■ **Task statement**
For each line below that includes the word "resolution", make a copy.

··· Records for the exercise ···

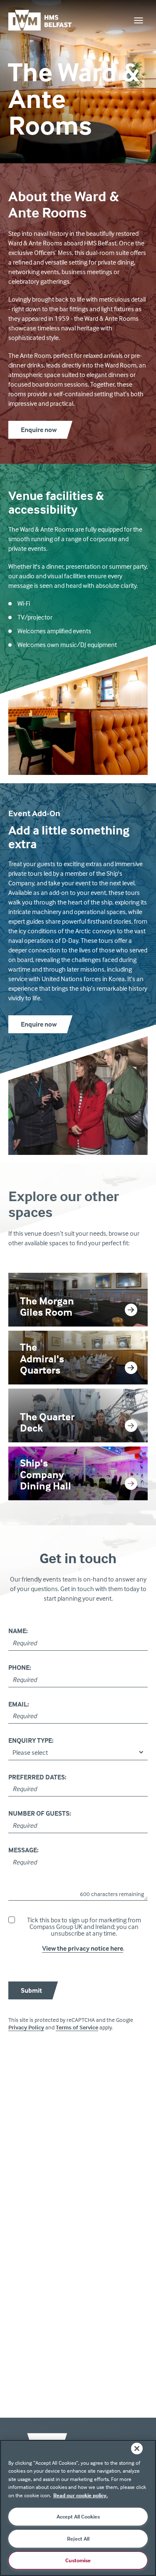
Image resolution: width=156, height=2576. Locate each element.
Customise (78, 2560)
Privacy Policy (26, 2027)
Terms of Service (77, 2027)
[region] (78, 2508)
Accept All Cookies (78, 2516)
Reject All (78, 2538)
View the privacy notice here (82, 1948)
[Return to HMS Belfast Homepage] (47, 20)
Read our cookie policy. (80, 2495)
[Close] (137, 2448)
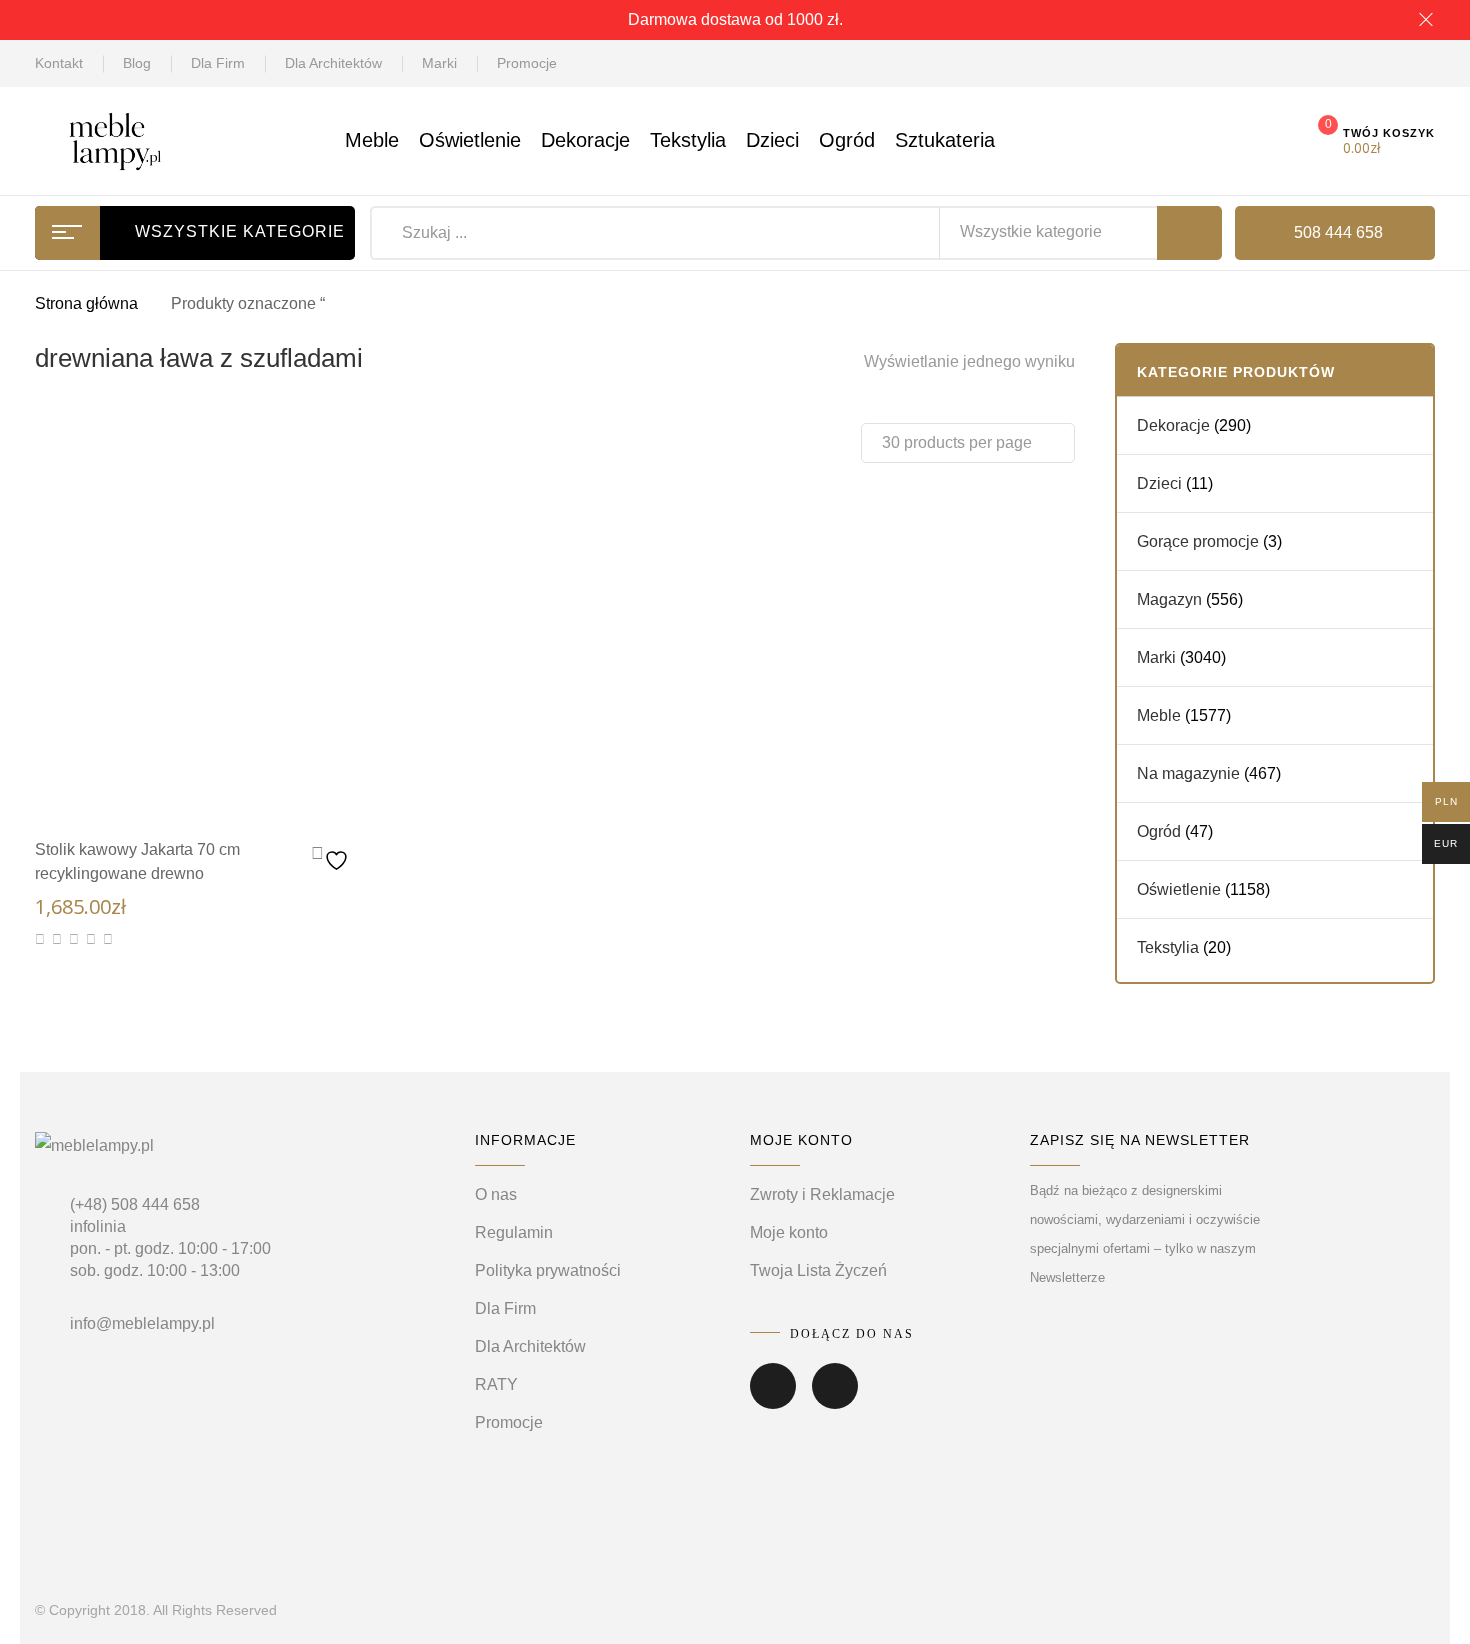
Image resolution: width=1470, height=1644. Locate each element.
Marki (439, 63)
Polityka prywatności (548, 1270)
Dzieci (772, 140)
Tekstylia (688, 140)
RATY (496, 1384)
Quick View (175, 785)
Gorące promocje (1198, 541)
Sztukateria (945, 140)
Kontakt (59, 63)
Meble (372, 140)
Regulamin (514, 1232)
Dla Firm (218, 63)
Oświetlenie (470, 140)
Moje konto (789, 1232)
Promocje (527, 63)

···

■ **Output**
Image resolution: width=156, height=2576. Locate each element.
Image resolution: width=1470, height=1644. Locate each element.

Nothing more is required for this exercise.